Klenteng Soetji Nurani berada di Jalan Veteran
yang dulunya dikatakan sebagai kampong China atau pecinan. Klenteng ini tepat
berada berseberangan dengan masjid raya Banjarmasin yaitu Sabilal Muhatadin.
Klenteng ini didirikan pada tahun 1898 pada masa penjajahan di Kalimantan
Selatan.[76]
Sehubungan dengan banyaknya tentara penjajah
yang berasal dari China maka dua orang dua orang Kapiten yang menjadi kunci
kota Banjarmasin, dua orang tersebut adalah: The Sinyoe dan Anglim Thay. Dengan
lobinya dnegan para penguasa Kalimantan saat itu yaitu para penjajah maka dua
orang ini mendapat persetujuan untuk mendirikan tempat ibadah orang-orang China
saat itu yang sangat banyak berada di Pacinan.[77]

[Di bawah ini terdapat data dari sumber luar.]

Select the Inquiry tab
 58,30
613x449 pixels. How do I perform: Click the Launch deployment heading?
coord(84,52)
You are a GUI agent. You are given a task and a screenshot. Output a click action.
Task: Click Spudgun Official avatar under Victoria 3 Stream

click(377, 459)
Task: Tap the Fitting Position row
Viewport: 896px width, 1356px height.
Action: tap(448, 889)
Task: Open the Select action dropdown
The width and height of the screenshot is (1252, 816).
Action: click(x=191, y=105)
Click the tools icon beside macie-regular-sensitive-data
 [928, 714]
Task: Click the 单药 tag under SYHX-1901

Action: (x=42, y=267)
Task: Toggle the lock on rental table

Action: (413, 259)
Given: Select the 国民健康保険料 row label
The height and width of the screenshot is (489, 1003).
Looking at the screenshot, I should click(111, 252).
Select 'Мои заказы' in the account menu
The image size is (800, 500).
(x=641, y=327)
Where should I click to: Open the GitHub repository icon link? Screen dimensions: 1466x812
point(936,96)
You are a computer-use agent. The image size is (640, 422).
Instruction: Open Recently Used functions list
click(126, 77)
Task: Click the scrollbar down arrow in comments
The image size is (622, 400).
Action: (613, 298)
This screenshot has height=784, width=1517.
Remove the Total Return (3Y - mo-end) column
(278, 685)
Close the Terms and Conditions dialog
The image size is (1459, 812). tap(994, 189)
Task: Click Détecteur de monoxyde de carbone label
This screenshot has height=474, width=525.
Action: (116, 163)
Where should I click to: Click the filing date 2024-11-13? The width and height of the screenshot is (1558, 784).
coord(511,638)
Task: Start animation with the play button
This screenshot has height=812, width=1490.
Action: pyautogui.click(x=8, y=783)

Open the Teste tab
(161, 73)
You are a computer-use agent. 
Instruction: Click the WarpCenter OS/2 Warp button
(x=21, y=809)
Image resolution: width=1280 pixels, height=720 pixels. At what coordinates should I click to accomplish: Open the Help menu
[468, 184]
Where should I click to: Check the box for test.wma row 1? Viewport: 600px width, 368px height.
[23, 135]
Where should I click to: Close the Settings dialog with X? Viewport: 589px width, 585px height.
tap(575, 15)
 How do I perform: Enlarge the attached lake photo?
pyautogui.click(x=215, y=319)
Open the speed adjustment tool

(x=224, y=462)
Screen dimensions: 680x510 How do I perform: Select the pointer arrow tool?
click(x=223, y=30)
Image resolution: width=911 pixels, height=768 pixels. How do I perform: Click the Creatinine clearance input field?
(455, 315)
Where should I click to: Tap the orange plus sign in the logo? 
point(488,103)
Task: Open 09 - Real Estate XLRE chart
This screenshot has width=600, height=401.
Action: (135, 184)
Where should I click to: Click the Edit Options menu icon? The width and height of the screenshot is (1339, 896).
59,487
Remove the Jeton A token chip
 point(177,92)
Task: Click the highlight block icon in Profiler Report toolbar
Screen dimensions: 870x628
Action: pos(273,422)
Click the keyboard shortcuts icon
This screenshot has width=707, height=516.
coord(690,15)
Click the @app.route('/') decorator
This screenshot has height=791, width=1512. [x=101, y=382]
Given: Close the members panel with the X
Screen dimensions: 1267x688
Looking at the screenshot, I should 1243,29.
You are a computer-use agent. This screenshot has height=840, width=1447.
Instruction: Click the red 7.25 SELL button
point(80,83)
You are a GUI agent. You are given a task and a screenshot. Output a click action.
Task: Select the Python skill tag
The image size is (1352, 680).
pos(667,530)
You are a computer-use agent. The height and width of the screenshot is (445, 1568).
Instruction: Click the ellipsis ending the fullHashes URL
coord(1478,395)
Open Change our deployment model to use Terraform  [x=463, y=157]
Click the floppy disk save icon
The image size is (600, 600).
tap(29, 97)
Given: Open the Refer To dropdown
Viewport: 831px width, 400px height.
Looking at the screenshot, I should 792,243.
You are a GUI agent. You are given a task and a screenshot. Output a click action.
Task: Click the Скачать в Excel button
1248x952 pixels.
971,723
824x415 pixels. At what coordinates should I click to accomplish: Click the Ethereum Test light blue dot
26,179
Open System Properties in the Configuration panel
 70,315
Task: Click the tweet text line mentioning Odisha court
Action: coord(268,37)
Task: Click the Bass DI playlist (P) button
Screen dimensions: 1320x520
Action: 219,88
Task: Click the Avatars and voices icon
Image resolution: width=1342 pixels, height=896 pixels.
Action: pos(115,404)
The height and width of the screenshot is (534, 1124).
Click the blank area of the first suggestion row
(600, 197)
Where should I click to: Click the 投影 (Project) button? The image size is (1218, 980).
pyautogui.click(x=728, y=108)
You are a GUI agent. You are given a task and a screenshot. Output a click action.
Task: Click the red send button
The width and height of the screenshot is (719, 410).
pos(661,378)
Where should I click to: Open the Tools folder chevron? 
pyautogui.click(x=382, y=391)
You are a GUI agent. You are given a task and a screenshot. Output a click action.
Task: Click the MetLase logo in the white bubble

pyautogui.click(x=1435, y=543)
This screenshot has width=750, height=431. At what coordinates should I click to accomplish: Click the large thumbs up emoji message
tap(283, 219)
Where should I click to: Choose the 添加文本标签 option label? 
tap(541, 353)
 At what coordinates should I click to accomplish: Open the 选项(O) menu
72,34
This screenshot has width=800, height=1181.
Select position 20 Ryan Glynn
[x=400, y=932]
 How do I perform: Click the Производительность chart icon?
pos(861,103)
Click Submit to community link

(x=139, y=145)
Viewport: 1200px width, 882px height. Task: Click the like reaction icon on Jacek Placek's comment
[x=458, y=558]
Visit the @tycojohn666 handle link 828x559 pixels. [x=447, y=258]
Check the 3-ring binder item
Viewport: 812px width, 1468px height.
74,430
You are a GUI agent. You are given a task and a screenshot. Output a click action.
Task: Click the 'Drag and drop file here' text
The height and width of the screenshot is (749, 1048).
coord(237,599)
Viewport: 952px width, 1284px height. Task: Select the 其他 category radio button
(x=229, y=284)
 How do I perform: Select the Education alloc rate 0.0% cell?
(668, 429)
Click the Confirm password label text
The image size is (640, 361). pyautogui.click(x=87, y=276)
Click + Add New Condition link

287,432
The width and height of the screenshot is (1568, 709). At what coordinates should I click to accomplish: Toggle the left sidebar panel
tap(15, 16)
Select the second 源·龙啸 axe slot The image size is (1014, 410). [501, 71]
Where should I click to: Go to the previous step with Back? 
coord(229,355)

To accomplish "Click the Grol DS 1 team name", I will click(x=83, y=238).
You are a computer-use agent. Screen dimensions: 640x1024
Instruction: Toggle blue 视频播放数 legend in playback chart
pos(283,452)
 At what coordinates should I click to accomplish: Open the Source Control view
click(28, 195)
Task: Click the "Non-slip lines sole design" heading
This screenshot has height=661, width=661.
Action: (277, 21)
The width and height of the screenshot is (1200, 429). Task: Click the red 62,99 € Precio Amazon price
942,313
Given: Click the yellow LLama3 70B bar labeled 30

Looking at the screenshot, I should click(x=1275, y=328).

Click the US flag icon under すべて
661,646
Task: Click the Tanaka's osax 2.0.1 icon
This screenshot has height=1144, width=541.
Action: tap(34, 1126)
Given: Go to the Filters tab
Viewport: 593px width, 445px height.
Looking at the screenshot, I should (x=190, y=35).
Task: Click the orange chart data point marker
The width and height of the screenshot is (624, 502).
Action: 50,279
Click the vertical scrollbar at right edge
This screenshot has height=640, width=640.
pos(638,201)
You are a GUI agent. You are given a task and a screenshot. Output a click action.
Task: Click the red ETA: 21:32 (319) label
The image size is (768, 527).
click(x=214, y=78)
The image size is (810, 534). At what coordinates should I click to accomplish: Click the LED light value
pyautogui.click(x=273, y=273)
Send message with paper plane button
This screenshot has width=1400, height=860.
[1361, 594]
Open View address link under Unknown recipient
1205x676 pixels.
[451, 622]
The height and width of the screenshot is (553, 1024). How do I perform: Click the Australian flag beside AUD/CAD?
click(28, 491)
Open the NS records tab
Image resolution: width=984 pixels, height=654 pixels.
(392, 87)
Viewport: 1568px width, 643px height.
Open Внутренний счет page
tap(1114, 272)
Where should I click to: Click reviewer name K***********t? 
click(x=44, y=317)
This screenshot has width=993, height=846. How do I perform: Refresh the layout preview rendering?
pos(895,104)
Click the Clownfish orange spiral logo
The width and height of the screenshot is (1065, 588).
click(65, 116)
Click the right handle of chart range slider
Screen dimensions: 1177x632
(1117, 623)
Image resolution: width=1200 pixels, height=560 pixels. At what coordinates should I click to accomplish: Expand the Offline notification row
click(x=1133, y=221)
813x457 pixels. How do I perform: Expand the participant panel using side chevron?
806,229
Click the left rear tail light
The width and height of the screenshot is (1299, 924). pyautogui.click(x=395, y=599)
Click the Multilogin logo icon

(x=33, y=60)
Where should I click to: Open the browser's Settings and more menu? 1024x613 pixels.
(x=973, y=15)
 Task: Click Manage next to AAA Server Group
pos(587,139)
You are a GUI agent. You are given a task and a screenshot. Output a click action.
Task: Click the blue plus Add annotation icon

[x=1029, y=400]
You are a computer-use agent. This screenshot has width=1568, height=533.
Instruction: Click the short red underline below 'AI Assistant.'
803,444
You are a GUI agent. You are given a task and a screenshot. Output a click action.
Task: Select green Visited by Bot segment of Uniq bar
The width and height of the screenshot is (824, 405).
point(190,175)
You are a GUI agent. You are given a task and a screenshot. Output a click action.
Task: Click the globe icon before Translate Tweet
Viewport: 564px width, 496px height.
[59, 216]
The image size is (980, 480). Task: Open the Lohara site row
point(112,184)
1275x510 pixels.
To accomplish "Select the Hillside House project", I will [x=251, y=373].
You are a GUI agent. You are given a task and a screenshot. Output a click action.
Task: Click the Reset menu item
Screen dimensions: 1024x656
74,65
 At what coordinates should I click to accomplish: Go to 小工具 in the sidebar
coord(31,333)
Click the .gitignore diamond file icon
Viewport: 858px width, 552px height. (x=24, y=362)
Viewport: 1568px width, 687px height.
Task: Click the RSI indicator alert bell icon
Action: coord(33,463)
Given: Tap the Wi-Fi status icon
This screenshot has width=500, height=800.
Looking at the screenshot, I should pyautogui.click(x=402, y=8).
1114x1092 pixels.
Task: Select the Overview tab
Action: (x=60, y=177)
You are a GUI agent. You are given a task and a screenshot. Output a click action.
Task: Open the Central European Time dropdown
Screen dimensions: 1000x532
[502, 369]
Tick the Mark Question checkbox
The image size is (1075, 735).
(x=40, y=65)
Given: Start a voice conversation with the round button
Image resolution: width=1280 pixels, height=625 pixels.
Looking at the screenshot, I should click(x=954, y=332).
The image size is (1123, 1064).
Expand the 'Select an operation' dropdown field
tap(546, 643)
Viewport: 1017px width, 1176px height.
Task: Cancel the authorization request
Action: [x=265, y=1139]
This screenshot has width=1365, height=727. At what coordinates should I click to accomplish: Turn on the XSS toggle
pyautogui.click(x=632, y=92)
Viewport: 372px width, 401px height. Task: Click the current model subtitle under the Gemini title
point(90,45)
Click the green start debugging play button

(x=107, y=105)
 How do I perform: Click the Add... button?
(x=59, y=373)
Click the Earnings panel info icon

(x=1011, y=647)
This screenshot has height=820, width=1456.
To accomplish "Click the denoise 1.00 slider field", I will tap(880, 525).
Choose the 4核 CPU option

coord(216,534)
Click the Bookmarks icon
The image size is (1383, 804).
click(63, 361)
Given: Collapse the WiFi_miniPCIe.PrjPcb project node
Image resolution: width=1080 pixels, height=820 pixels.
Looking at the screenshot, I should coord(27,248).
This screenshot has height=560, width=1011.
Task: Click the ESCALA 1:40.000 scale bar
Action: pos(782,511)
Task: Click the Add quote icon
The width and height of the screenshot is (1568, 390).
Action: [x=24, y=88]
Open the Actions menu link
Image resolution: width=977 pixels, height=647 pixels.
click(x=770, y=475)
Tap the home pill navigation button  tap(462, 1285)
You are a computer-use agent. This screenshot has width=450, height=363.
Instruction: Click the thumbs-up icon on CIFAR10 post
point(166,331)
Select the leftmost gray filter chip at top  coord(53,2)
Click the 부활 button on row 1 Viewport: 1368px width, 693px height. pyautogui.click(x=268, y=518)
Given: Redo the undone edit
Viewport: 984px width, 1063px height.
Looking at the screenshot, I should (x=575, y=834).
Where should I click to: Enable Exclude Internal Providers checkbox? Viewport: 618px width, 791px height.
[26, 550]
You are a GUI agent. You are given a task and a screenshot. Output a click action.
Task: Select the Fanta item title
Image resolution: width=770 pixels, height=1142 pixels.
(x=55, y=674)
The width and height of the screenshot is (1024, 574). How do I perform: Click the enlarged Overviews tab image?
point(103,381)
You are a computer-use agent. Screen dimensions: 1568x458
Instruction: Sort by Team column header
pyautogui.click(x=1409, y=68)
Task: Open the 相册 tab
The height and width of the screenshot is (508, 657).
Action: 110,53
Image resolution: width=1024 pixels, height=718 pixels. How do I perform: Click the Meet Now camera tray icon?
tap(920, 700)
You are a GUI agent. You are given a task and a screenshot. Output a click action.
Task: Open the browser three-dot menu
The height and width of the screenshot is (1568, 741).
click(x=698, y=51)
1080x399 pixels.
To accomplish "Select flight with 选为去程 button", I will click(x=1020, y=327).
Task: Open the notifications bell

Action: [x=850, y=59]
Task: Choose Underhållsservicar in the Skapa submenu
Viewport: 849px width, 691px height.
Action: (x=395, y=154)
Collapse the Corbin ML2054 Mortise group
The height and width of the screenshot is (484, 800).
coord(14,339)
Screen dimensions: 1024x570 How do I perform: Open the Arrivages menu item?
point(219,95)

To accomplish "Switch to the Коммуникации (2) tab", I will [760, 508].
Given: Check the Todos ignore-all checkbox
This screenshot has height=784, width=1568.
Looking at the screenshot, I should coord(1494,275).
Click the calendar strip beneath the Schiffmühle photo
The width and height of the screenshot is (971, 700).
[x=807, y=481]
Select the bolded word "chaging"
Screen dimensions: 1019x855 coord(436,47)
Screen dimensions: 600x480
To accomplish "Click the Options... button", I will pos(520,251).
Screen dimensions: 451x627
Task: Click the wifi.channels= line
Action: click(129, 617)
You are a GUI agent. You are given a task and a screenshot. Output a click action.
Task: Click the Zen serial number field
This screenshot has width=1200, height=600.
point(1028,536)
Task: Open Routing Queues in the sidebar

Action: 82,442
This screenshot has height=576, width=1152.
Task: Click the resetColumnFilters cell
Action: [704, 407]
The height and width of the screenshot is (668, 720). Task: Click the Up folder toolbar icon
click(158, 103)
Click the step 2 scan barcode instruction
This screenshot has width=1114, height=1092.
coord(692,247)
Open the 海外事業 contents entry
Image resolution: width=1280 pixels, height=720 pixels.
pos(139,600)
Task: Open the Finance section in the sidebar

Pada tahun 1898 didirikanlah tempat ibadah suku
China yang diberi nama dengan Soetji Nurani tepat di jalan Veteran atau pacinan
Laut Kelurahan Kampung gadang. Klenteng ini menjadi saksi bisu perkembangan
agama khonghucu di Kalimantan selatan dan sekarang sudah menjadi situs sejarah
dan tempat parawisata di Kota Banjarmasin.
c. Sejarah
berdirinya Klenteng An Hwa Tian
Klenteng
An Hwa Tian (Tepekong), adalah tempat ibadah warga Tionghoa di Kotabaru
Kalimantan Selatan, berada di Jln.Sisingamangaraja Pulau Laut Utara. Klenteng
ini berdiri sejak tahun 1895 dan merupakan satu-satunya di daerah ini.
Kelenteng An Hwa Tian adalah salah satu bangunan tertua di Kotabaru, dan
bermula dari bangunan berbahan kayu namun seiring berkembangnya zaman klenteng
ini pun direnovasi berbahan semenisasi, dengan arsitektur yang sangat indah
hingga memukau pandangan mata, tak jarang warga Saijaan menjadikan objek photo.
Bangunan
klenteng ini memiliki warna merah mencolok seperti klenteng kebanyakan.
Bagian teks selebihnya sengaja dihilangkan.